For whatever reason, I thought that I could retain whatever files where contained in that hard drive and held on to the hopes that the original puss who messed up my laptop would have been so kind as to rebuild this one for me. I know now that once again, I am on my own in this current lifetime.
For whatever reason, I mumbled underneath my breath after today’s breakfast about staying downstairs with my laptop instead of hiding upstairs from my bio-units, whom I wanted to share what the heck I was doing on the internet. And today, I’ve decided to tackle the unimaginable. This is another trial placed before me by the same ‘demon-seeds’, ‘old-souls’ or ‘hard teachers’. I guess I have to learn the hard way as usual.
I could have easily utilized the buddy system of unity and obtained the much needed assistance to get my laptop function from the twosome (whose careers involved computers in the IT department). Or as past experiences have taught me about how lazy people are – too busy and too tired to care for others — I opted to get my own answers. I have found that asking for help requires reciprocation in some form or another. And I feel I don’t want to owe anyone for their kindness.
Anyway, the whole morning was futile as I tried to ‘format’ or ‘fdisk’ the hard drive via MS DOS. I went online and pulled up and save seventeen pages ‘DOS Lessons for Self-Study Purposes from Ahuka. ‘DOS Lesson 3 – Internal Command’ was my first baby step on refreshing my simple memory on programming.
The only other commands I knew were <dir> and <copy>, including prompting for the drives, like d: (for the CD ROM) and a: and b: for other drives. For whatever reason, I couldn’t get the only CD containing the operating system (Windows Millennium ME) to work via commands such as ‘setup.exe’. I was frustrated that the ‘ScanDisk’ stopped at the beginning due to some partitioning problem, which I’ve tried to set, create, delete and display.

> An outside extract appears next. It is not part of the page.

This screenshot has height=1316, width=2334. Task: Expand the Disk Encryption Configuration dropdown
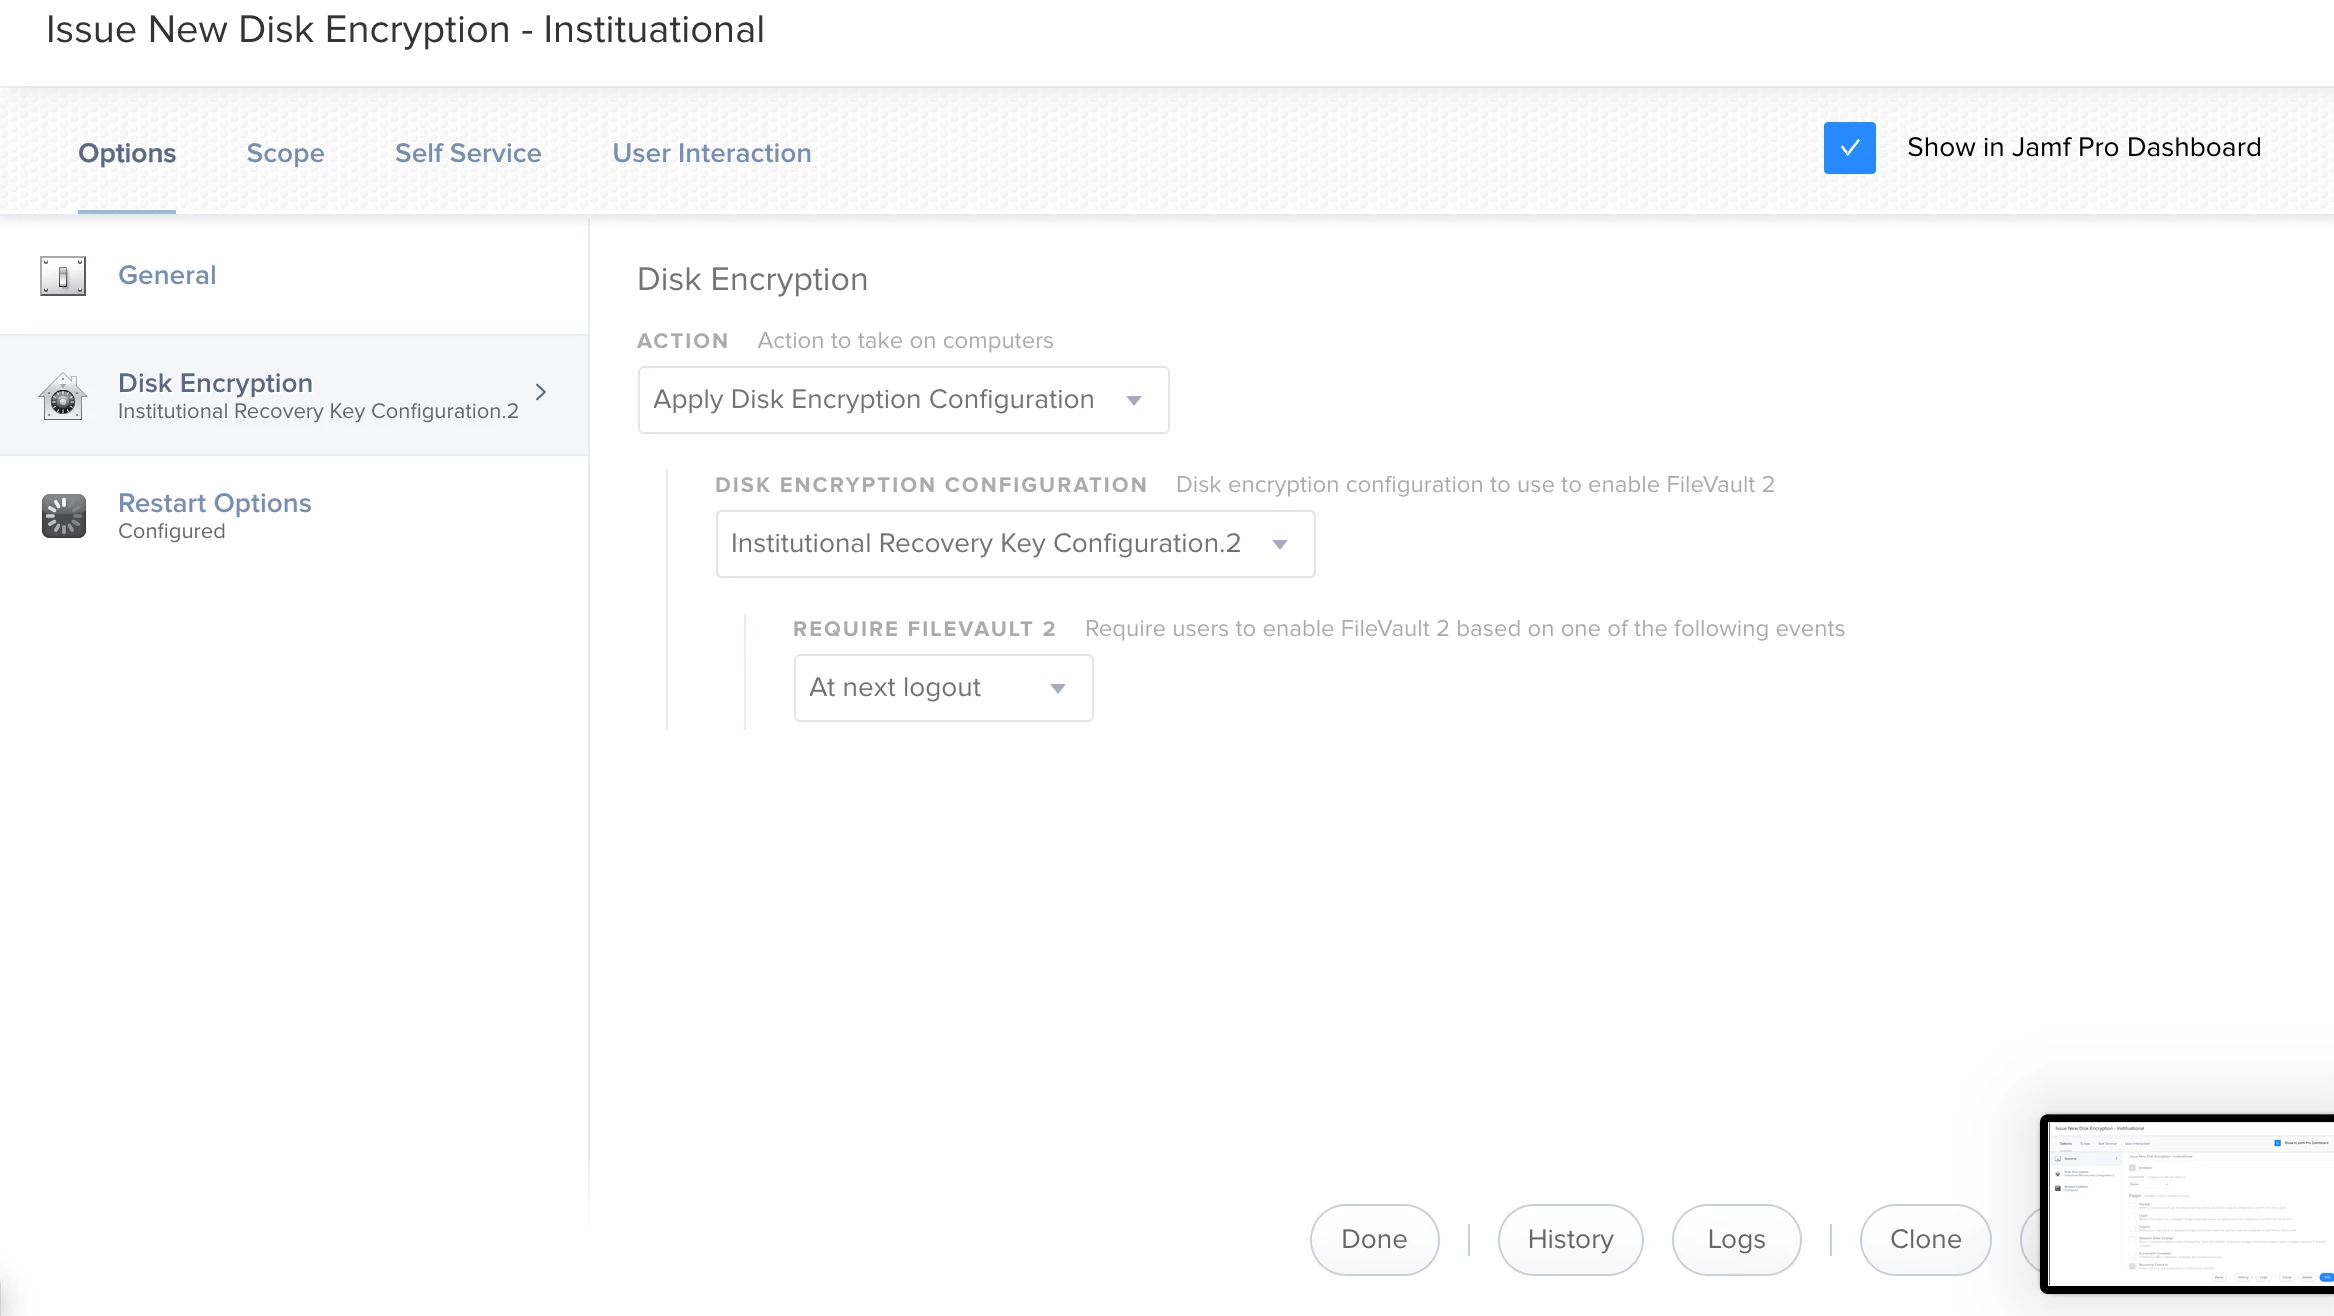(1014, 544)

So back online I went and re-established my old ‘www [dot] dell [dot] com’ account and entered my ‘Service Tag Number’ to expedite anything from this website, which didn’t work either as my impatience to read useless documentations lead me to nowhere. I logged off that site and used my big brain to tackle this puppy.

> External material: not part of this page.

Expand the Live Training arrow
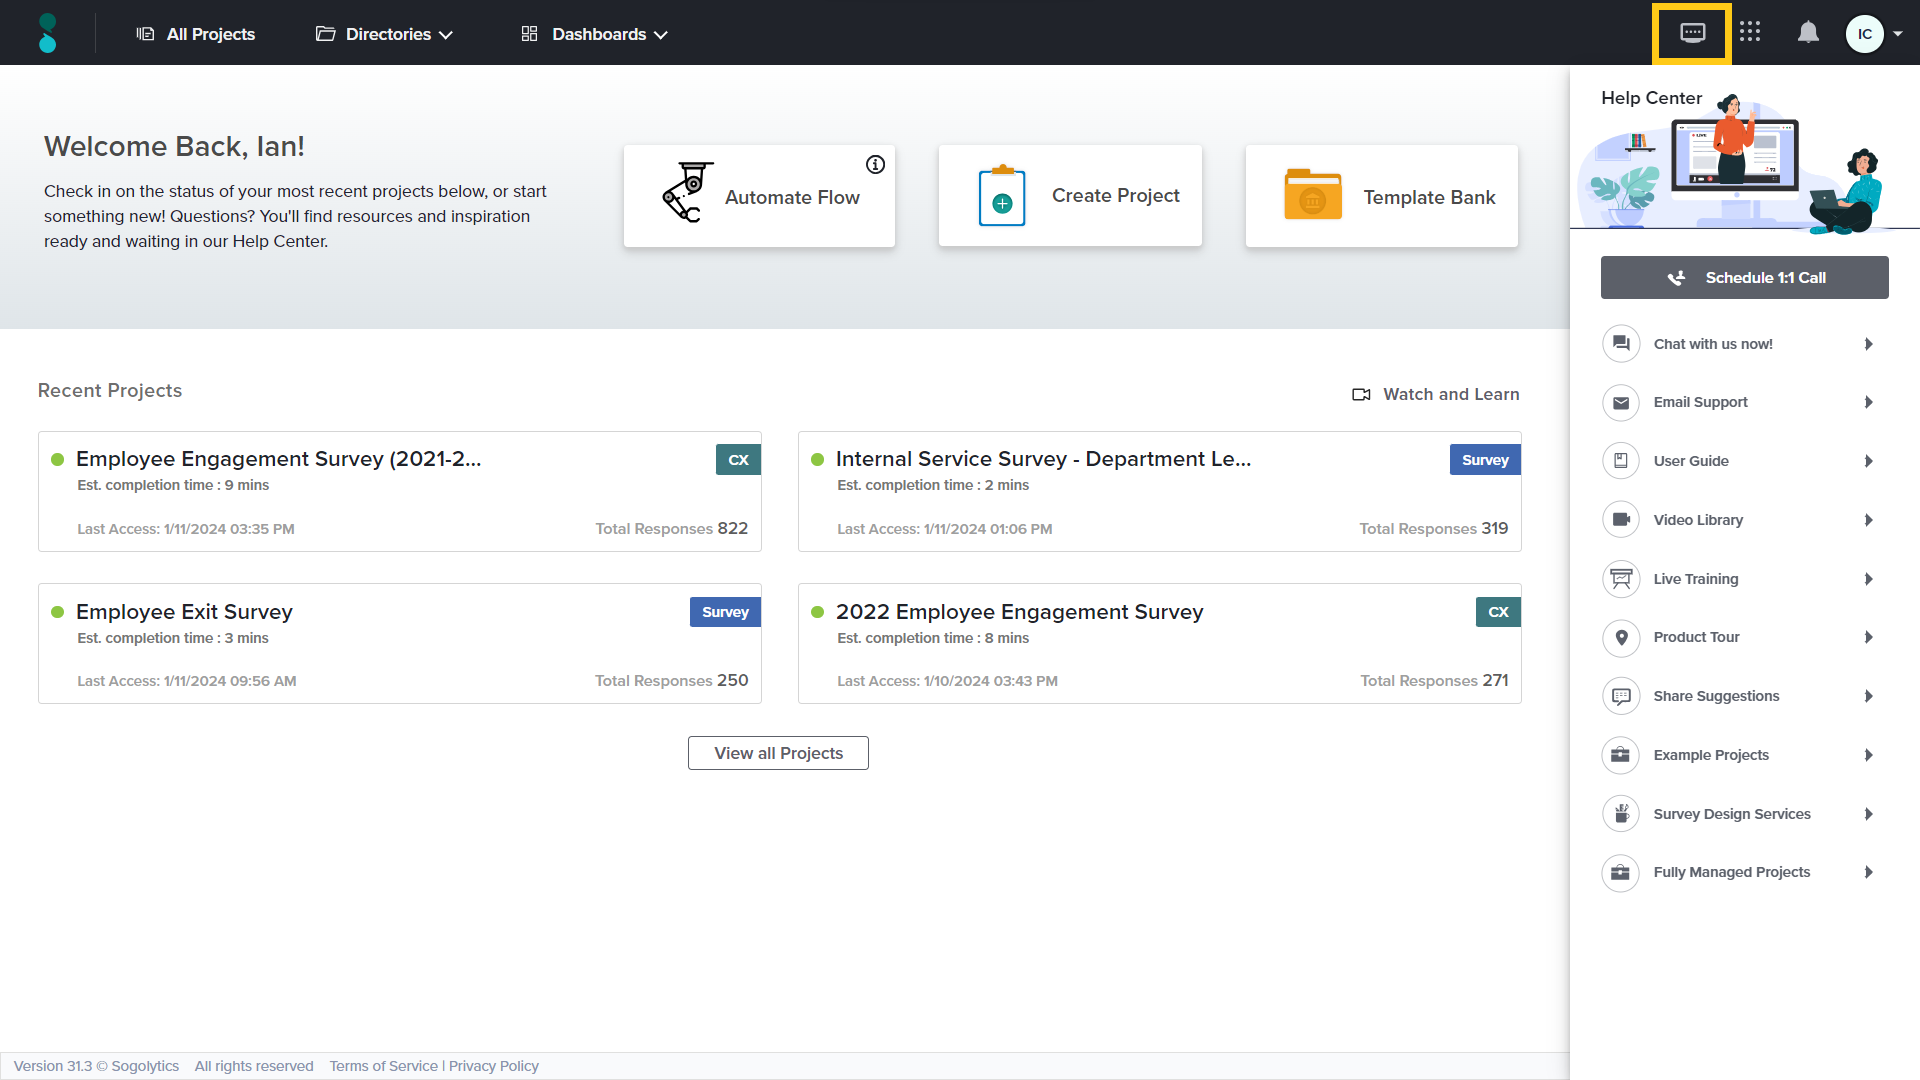The image size is (1920, 1080). 1868,579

I’ve done more searches online and downloaded the free version of ‘Active@ KILLDISK v. 4.1′ for my much needed formatting of a hard disk that had zero space available. The KILLDISK worked! And in eleven minutes my hard drive was free.
But the operating system wasn’t working. So I dug around my old floppy disks and CDs in hopes of finding something to make this freakin’ laptop work. I found a Microsoft Windows XP Professional, including Service Pack 2. And I made that laptop work, finally!
While waiting for the some thirty minutes for the downloading to finish, I reviewed and threw away non-functioning floppy disks. There were old CD-R’s containing some old music files of Brat. I will return those to him later on. In the meantime, ‘Service Pack 3′ is still downloading.
I have to keep the connection working by logging onto my favorite website: yahoo [dot] com and clicking weblinks, such as elections, horoscopes and financial news, for the sake of keeping busy while entering this blog post. There is really nothing new except the fact TPTB continue to lie to me, which explains why I’m still living with my bio-units.
Overall, I believe this is what the ‘art’ portion of learning – to find answers in the shortest amount of time that the lengthy documentations fail to teach and how to best use the information based on the current technology or as dictated by mainstream science.